═════ Belge bölümü

Yaşar YAKIŞ
ABD başkanı Donald Trump, Kapsamlı Ortak Eylem Planı (Joint Comprehensive Plan of Action) veya İran Nükleer Anlaşması alarak bilinen mutabakattan çekileceğini daha seçim kampanyası sırasında açıklamıştı.
Seçildikten sonra da ABD tek taraflı olarak çekildi. Anlaşmanın öteki tarafları olan P5+1+AB (Birleşmiş Milletler Güvenlik Konseyinin beş daimi üyesi –ABD, İngiltere, Fransa, Rusya ve Çin- ile Almanya ve AB ülkeleri) ise çekilmedi.
Ancak ABD orada durmadı ve İran’a yaptırım uygulayacağını ve bu yaptırımlara uymayan üçüncü ülke şirketlerini cezalandıracağını ilan etti. ABD bunu, dolarla yapılan ödemelerin ABD bankalarından geçmesi sayesinde yapabiliyor.
Geçen ay ABD uluslararası taahhütlerinden iki geri adım daha attı. Biri, 1955 yılında İran’la imzaladığı Dostluk Antlaşması’ndan çekilmesi oldu.
İran bu antlaşmadaki taahhütlerin ABD tarafından ihlal edildiğini kanıtlayınca, Washington da hem bu antlaşmadan hem de 1961 tarihli Diplomatik İlişkiler hakkındaki Viyana Sözleşmesinin İhtiyari (optional) Protokolu’ndan çekildi. Çünkü bu protokol uyuşmazlıkların barışçı yollarla çözülmesini öngörüyordu.
Yaptırımların, başta enerji olmak üzere gelir getiren birçok sektörü hedef alan ikinci aşaması 5 Kasım günü yürürlüğe girdi. Birçok ülke İran petrolüne bağımlı olduklarını ileri sürerek yaptırıma uymayacaklarını söylemişti. ABD bunlardan sekizinin durumunu anlayışla karşılayarak onları kapsam dışı tuttu. Türkiye de bunlardan biri.
Ancak ABD, altı ay sonra bu muafiyetin kalkacağını ve bu süre içinde ilgili ülkelerin İran’dan petrol alımını sıfıra indirmeleri gerektiğini söylüyor. Hatta ülkelerden ikisinin, İran’dan petrol alımını haftalar içinde sıfıra indirmesi gerektiği de söylendi.
AB, İngiltere, Fransa ve Almanya “ABD’nin İran’a yönelik yaptırımlarını tekrar uygulamaya koyma kararından derin üzüntü duyduklarını” bildiren bir açıklama yaptılar. Türkiye ve birçok başka ülke, ABD’nin İran’a uyguladığı yaptırımlara uymayacağını açıkladı. ABD’nin bu açıklamayı yapan ülkelere ne gibi zorluklar çıkaracağını zaman gösterecek.

══════════

▸ **Verilen görevler**
1. İran yaptırımlarıyla ilgili yazıya göre aşağıdaki soruları yanıtlayın:
(a) ABD'nin 1955 yılında İran'la imzaladığı ve sonradan çekildiği antlaşmanın adı nedir?
(b) Yaptırımların ikinci aşaması hangi gün yürürlüğe girdi?
(c) ABD, yaptırıma uymayacağını söyleyen ülkelerden kaçını kapsam dışı tuttu?
2. İran yaptırımlarıyla ilgili yazıyı son cümlesinden sonra tamamlayın.

═════ Verilen bilgiler

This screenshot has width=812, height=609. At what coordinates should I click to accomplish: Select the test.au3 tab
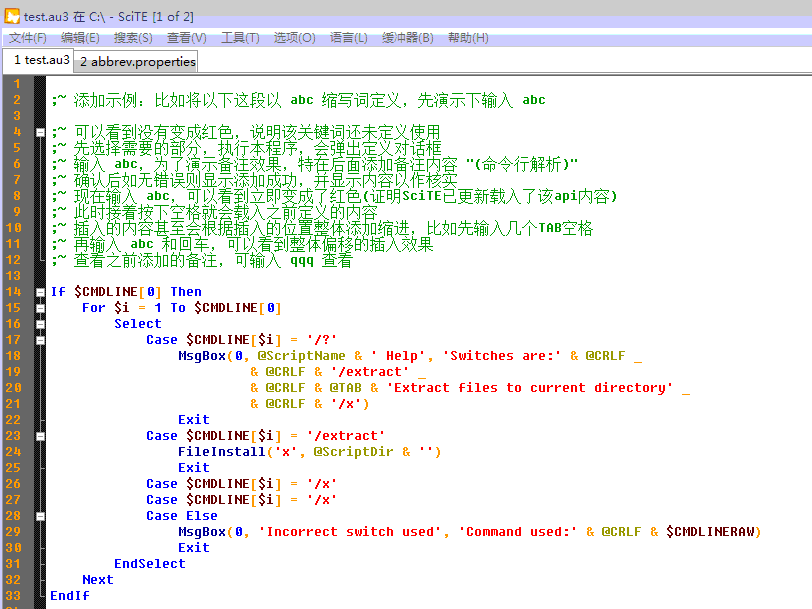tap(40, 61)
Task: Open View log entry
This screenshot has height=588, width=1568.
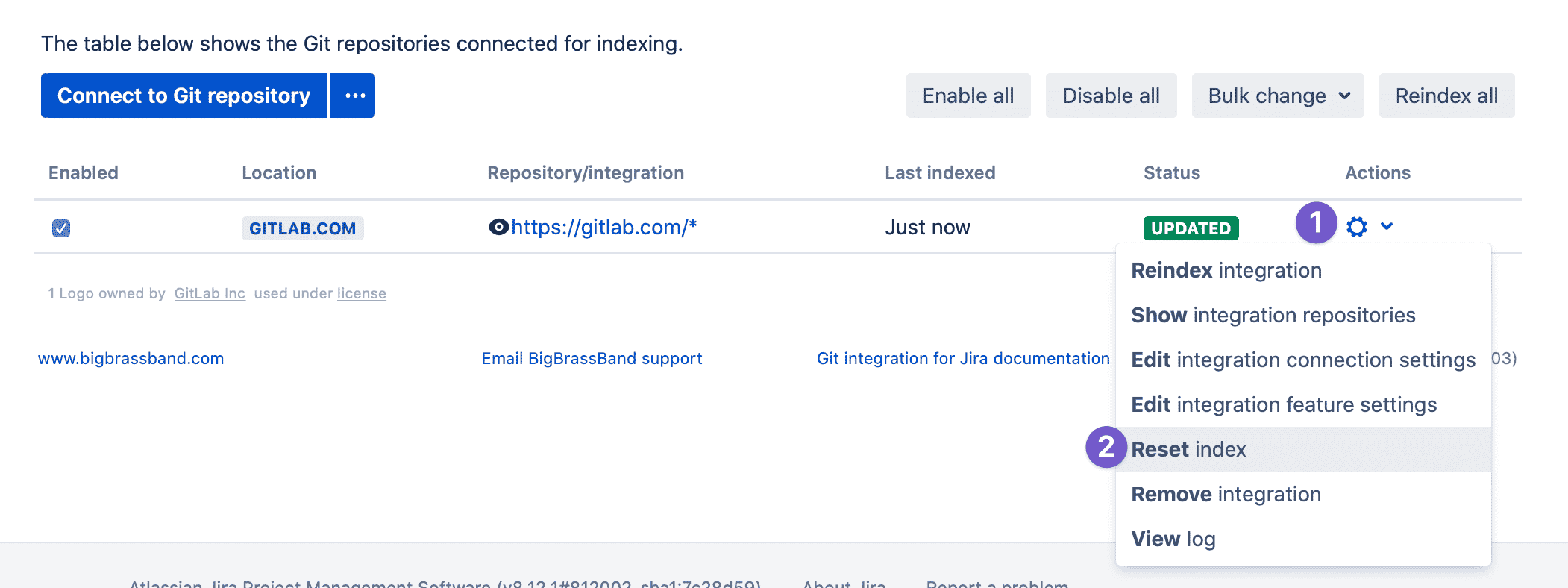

══════════

▸ **Sonuçlar**
1.
(a) Dostluk Antlaşması
(b) 5 Kasım
(c) Sekiz

2.
AB ülkelerinin ise yaptırımlar konusundaki tereddütleri sürüyor. AB, kendi üyesi ülkelerin şirketlerinin İran’la iş yapmalarına engel olmayacağını açıkladı. Hatta İran Nükleer Anlaşmasını imzalayan üç ülke, -Almanya, Fransa ve İngiltere- Özel Amaçlı Araç (Special Purpose Vehicle) adı verilen bir çeşit takas mekanizması oluşturmaya çalışıyor.
ABD dolarıyla hiçbir bağlantısı olmayan bu mekanizmaya göre; İran’dan örneğin petrol alan AB’li şirketler, o petrolün değerine eşit değerdeki başka bir malı İran’a verecekler. İşlemlerde dolar kullanılmayacağı gibi Euro da kullanılmayacak. Ancak bu çalışmalar halen sonuçlandırılabilmiş değil.
Mekanizmaya ev sahipliği yapmaya hevesli ülke de yok. İngiltere AB’den ayrılma sürecinde oluşunu bahane etti. Almanya ve Fransa da, ABD misillemesinden çekindikleri için hevesli değiller.
Vaktiyle Fransa Maliye Bakanı, AB ekonomisinin dolara bağımlı olmasından şikâyet ediyordu. Bu takas mekanizması dolara bağımlılığın hangi boyutlarda olduğunu ortaya koyuyor. Eğer mekanizma başarılı olursa, dolara bağımlılıkta bir gerilemenin başlangıcı olabilir.
ABD de bu işe girişen ülkelerin, ev sahipliği yapmaktan kaçınmalarının da altını çizerek, henüz somut bir gelişme olmadığını söylüyor. İran ise, AB ülkelerinin bu konuda çok yavaş davranmalarından şikâyet ediyor.
Uluslararası ticareti dolarla yapmak o kadar yaygın bir uygulama haline dönüşmüş ki, ondan kolayca kurtulmak mümkün olamıyor. Ama ABD’nin dolar kaldıracını böyle kötüye kullanması da, öteki ülkeleri başka çözümler aramaya yöneltiyor.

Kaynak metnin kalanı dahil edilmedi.